Я вышел вслед за ним… Чем я мог его утешить?
…Дневник свой Властовский вел с педантичной аккуратностью. Каждый день хоть строку, но записывал в нем. На титульном листе толстого блокнота стоял выведенный красивым почерком латинский афоризм: «Non dies sin linеа» [2] .
2
Ни
Оставшись один в комнате, он записал:
«Если ты собрался воевать с небесами, бери прицел на бога!» Как прав старик Бальзак. Эта формула человеческих отношений универсальна. Подходит для всех времен, для всех народов, всех политических систем… Не так ли?
Или вот перл: «Чем хладнокровнее вы будете рассчитывать, тем дальше подвинетесь вперед. Разите, не давая пощады, вас будут бояться. Смотрите на мужчин и женщин, как на перекладных лошадей, которым вы предоставите издыхать на очередной станции. Но если вас захватит истинное чувство, прячьте его, как сокровище: пусть никто не догадывается о нем, иначе вы погибнете…»
Над этим принципом нужно как следует подумать, в нем есть что-то рациональное.
Инга хороший человек, умница, любить умеет по-настоящему, но… она не для меня. А главное — не вовремя. Она у меня виснет гирей на ногах. Эти гири мешают идти. Пока еще я иду, и если иногда спотыкаюсь, то не падаю… Но коль и дальше так будет продолжаться, то после ее родов я поползу, как червь, с этой тяжкой ношей… Нужно обрубить!.. Одним ударом… Только рубить нужно осторожно, с умом. Сыграю на ее великодушии. Не думаю, чтоб она подняла скандал и на аркане повела меня в загс. Для такой низости она слишком горда».
Властовский положил дневник в чемодан и закрыл его на замок. Нужно было торопиться. Главное — вовремя выехать из Москвы, не дожидаться, пока Инга ляжет в родильный дом. Чего доброго, отъезд его могут счесть за бегство. А там вмешается комсомольская организация, друзья, предложат зарегистрировать брак…
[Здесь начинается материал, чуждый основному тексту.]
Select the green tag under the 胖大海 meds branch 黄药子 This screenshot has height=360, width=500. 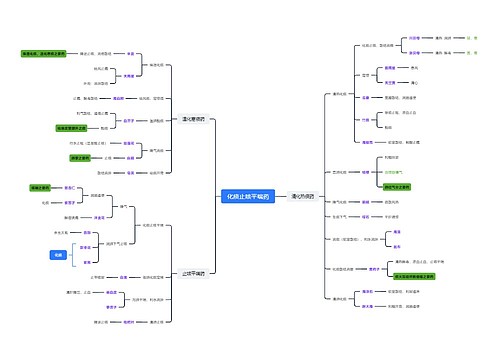pyautogui.click(x=414, y=276)
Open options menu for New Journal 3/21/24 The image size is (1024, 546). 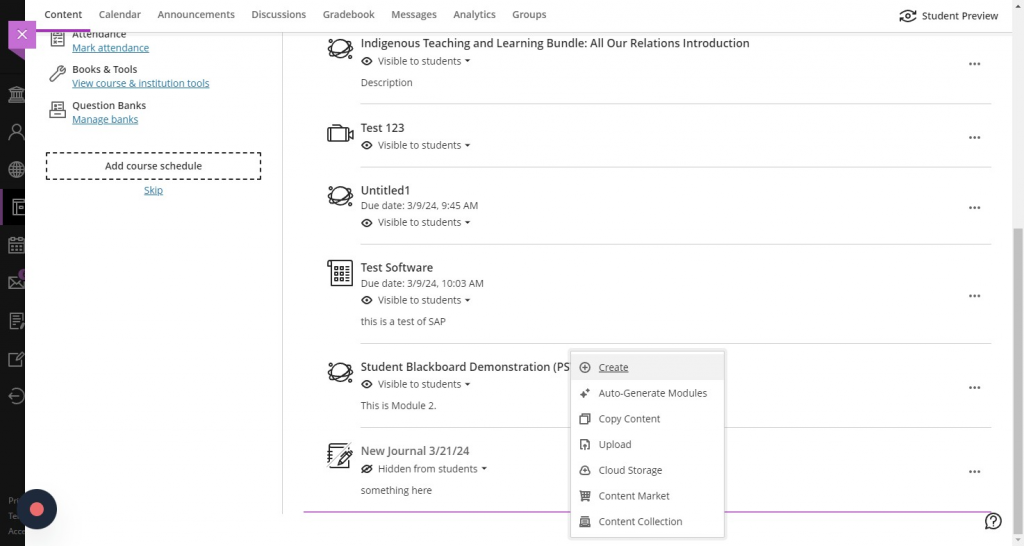[x=974, y=472]
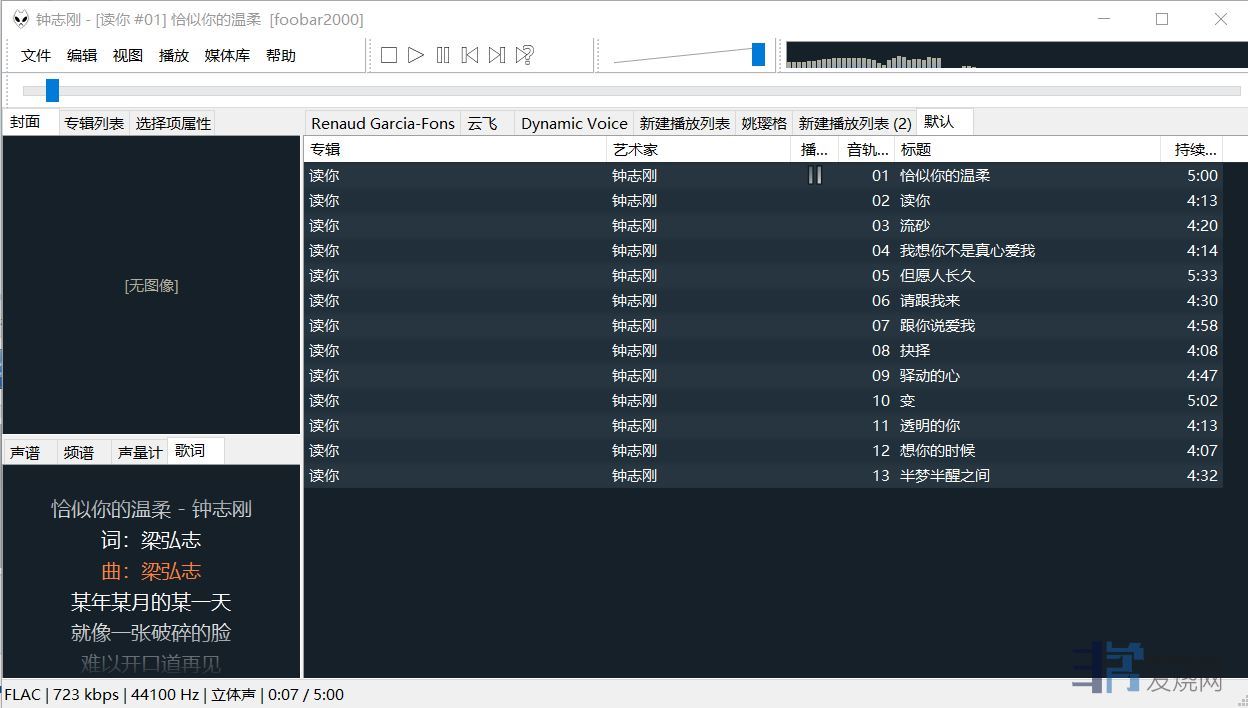The image size is (1248, 708).
Task: Pause playback using the toolbar Pause icon
Action: pyautogui.click(x=443, y=55)
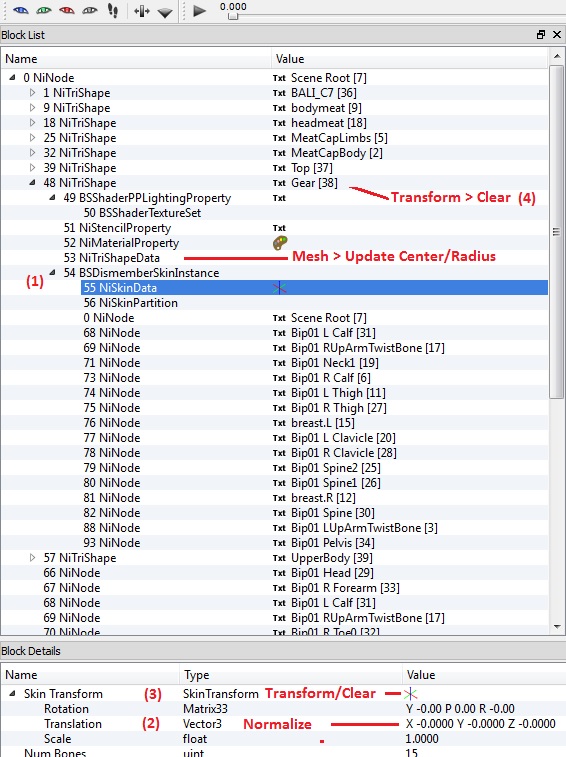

«Да, но какой предлог придумать, чтобы завтра же уехать из Москвы, не вызвав подозрений у Инги? Как это ни гадко, но придется лгать… — Раздумывая, Властовский ходил по комнате. — Дурак! Чего я жду? С комсомольского учета снялся, перевод подписан замминистра… Страх?.. Испугался грязненьких сплетен, хулы, которые поползут по факультету после отъезда? Ерунда!..
Александр Македонский после своих триумфальных побед, въезжая в столицу, которая встречала его как великого и непобедимого полководца, специально нанимал хулителей, которые должны были бежать по обочине дороги следом за его колесницей и, не обращая внимания на восторженный прием горожан, выкрикивать по адресу императора бранные слова… Слава без хулы не видна. За хулу когда-то даже платили, а здесь она будет бесплатной…»
И, несколько успокоенный этой неожиданной, но кстати пришедшей в голову ассоциацией, Властовский, чтобы сохранить в душе наступившее равновесие, когда страх надвигающегося позора отступает перед голосом разума, выбежал из общежития и сел в первое попавшееся такси.
— Главпочтамт! Гони быстрей! — бросил он шоферу.
Через час Властовского по междугородному телефону соединили с Одессой.
— …Мама! Поднимай на ноги всех знакомых! Придумай что угодно, но дай мне вызов телеграфом, немедленно!.. Причину выставь уважительную… Болезнь, смерть, несчастье!.. Все что угодно, только быстрей! Завтра же я должен вылететь из Москвы…
Вечером в этот же День на имя Ввастовского из Одессы. пришла телеграмма-«молния»: «В доме несчастье выезжай немедленно».